**Source material**
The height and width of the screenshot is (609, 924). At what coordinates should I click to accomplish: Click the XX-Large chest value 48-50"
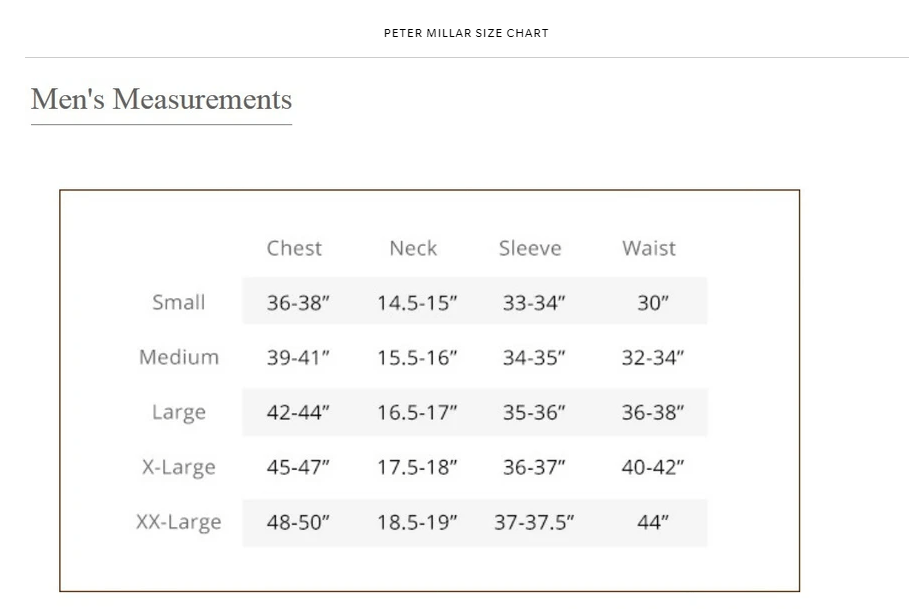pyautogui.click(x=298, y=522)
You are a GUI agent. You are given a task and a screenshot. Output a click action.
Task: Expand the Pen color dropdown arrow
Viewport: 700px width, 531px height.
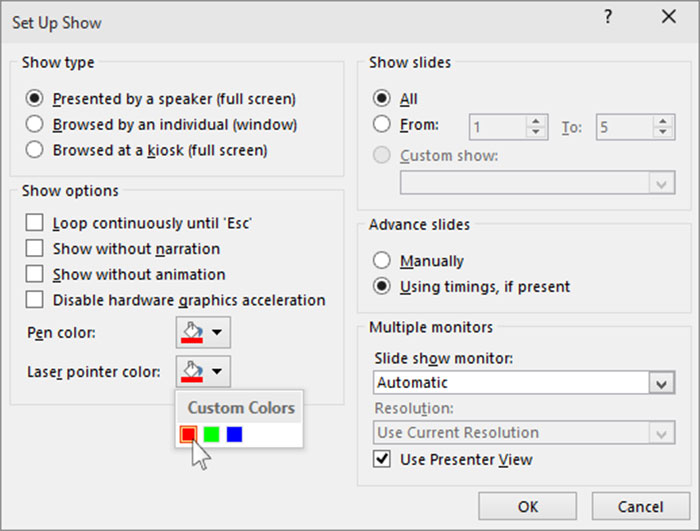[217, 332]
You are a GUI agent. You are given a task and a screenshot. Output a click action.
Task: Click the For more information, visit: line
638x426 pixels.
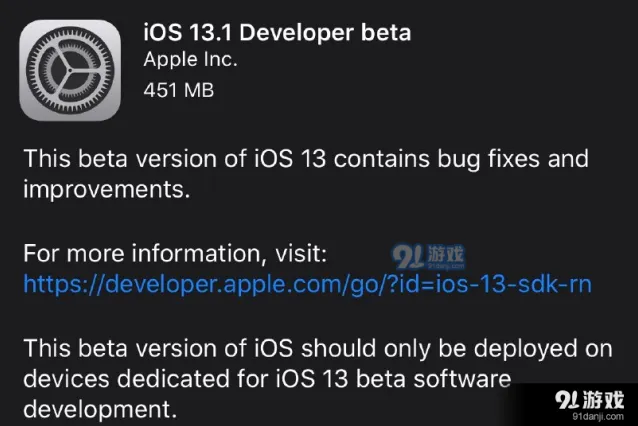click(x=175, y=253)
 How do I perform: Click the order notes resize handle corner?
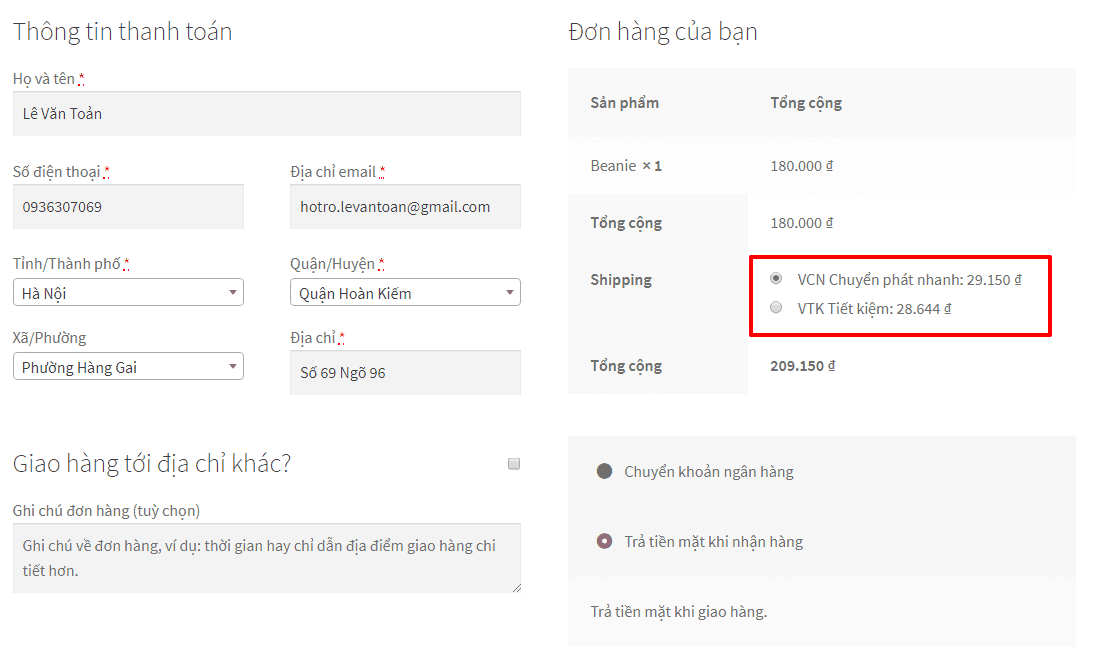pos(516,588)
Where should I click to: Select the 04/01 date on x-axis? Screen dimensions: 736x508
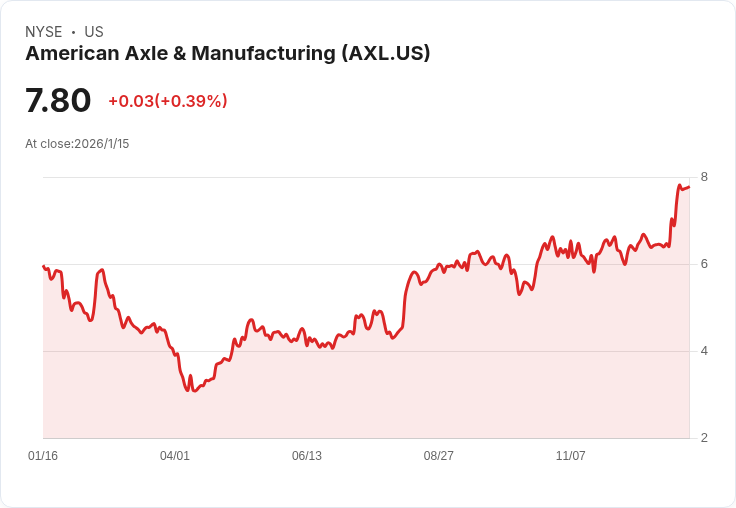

**Task goal**
Pictures aside, give the data again exactly as it appears.

**Result of this task**
The height and width of the screenshot is (609, 924). At what coordinates should I click to accomplish: Click the XX-Large chest value 48-50"
pyautogui.click(x=298, y=522)
You are a GUI agent. You are given a task and a screenshot. Output a click action.
Task: Expand the Pen color dropdown arrow
Viewport: 700px width, 531px height.
[217, 332]
You are a GUI agent. You are given a task and a screenshot. Output a click action.
Task: Click the For more information, visit: line
638x426 pixels.
click(x=175, y=253)
 How do I perform: Click the order notes resize handle corner?
pos(516,588)
Where should I click to: Select the 04/01 date on x-axis? Screen dimensions: 736x508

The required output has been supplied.